# A month to go!



## jrf500 (Mar 11, 2011)

Less than a month to the exam now. Anbody else losing focus?? I hate to say it, but it seems I am. I had a strong drive for 2 months prior and had no problem opening the books and staying focused and digging in. Seeming harder to stay focused on studying and problem solving, even though this is the most critical time. I'm in the School of PE refresher and workshop classes...so that's helping me stay focused and put in full weekends at least. Just not finding the drive on my own throughout the weekdays to do extra work. I have about 120 hours in thus far. My original goal was 300 total, but I won't come near that now. Oh well, I'll keep plugging along the best I can for 4 more weeks and give it my best shot on April 8th.

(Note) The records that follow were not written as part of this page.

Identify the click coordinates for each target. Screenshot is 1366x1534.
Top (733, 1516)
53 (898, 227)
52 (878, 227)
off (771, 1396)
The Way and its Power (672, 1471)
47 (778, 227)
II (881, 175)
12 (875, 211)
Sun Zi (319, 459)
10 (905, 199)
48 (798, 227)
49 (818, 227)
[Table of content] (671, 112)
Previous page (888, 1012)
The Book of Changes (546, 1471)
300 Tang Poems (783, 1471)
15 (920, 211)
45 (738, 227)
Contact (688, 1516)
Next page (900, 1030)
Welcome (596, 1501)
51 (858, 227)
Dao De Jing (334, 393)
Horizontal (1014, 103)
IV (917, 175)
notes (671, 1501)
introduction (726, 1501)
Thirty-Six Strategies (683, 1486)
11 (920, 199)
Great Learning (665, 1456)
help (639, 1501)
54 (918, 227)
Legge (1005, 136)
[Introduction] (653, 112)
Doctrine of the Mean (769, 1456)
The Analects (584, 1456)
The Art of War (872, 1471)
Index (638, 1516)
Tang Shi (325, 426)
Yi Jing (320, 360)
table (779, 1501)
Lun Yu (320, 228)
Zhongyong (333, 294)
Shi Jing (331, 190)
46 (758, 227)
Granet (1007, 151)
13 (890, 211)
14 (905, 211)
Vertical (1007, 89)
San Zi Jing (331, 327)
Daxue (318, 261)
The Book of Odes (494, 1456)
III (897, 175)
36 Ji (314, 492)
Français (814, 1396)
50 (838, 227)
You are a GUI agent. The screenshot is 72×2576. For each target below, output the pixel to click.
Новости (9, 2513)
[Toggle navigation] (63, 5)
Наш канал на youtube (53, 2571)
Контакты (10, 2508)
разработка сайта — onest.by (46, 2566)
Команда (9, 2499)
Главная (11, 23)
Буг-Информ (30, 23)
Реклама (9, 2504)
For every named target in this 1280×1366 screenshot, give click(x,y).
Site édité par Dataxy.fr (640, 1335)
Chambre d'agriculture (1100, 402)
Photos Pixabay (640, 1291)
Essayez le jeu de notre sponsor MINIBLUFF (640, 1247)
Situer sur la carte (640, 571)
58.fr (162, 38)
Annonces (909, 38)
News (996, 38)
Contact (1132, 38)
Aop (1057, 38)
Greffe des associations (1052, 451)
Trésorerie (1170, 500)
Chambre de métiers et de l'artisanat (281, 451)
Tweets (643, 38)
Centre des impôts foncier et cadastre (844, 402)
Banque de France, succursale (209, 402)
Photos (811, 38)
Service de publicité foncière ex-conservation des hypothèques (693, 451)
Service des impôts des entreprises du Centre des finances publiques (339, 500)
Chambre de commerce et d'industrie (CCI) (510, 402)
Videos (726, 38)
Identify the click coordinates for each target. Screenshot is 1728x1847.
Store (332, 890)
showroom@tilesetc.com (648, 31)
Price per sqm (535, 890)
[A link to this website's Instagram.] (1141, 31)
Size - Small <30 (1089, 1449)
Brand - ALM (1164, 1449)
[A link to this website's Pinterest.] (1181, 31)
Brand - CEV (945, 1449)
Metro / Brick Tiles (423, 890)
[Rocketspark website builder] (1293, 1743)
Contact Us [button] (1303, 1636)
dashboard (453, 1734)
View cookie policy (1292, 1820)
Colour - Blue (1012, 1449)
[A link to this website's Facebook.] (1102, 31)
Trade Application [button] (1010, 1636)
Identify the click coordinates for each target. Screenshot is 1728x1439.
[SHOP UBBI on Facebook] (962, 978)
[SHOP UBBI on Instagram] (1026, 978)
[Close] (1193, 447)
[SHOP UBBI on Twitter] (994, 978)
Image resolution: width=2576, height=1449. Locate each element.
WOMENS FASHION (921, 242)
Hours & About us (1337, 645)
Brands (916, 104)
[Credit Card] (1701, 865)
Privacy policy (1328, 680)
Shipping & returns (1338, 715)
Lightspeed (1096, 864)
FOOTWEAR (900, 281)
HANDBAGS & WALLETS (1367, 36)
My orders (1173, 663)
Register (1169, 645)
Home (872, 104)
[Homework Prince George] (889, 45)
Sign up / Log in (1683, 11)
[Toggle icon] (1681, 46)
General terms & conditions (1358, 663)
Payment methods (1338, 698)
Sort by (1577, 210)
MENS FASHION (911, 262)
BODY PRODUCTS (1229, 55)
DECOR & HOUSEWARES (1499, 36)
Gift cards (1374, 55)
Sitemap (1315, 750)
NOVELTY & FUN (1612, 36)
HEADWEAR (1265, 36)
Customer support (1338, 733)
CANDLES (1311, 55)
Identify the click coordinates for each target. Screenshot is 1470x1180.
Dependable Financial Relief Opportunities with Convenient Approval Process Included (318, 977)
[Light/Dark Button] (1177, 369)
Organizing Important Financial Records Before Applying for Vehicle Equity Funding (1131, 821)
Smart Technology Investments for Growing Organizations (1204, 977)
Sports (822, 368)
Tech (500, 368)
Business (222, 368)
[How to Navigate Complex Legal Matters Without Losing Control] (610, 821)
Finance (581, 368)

Good luck to all and I hope everyone's studying is progressing the way they hoped!


----------



## Ambrug20 (Mar 11, 2011)

jrf500 said:


> Less than a month to the exam now. Anbody else losing focus?? I hate to say it, but it seems I am. I had a strong drive for 2 months prior and had no problem opening the books and staying focused and digging in. Seeming harder to stay focused on studying and problem solving, even though this is the most critical time. I'm in the School of PE refresher and workshop classes...so that's helping me stay focused and put in full weekends at least. Just not finding the drive on my own throughout the weekdays to do extra work. I have about 120 hours in thus far. My original goal was 300 total, but I won't come near that now. Oh well, I'll keep plugging along the best I can for 4 more weeks and give it my best shot on April 8th.
> Good luck to all and I hope everyone's studying is progressing the way they hoped!


you better keep yourself motivated. You still need to cover and refresh afternoon session. :bananalama:


----------



## FusionWhite (Mar 11, 2011)

Is it that soon to the test already? It seems like just yesterday this forum was filled with people waiting on results (I was lucky enough to be one of them).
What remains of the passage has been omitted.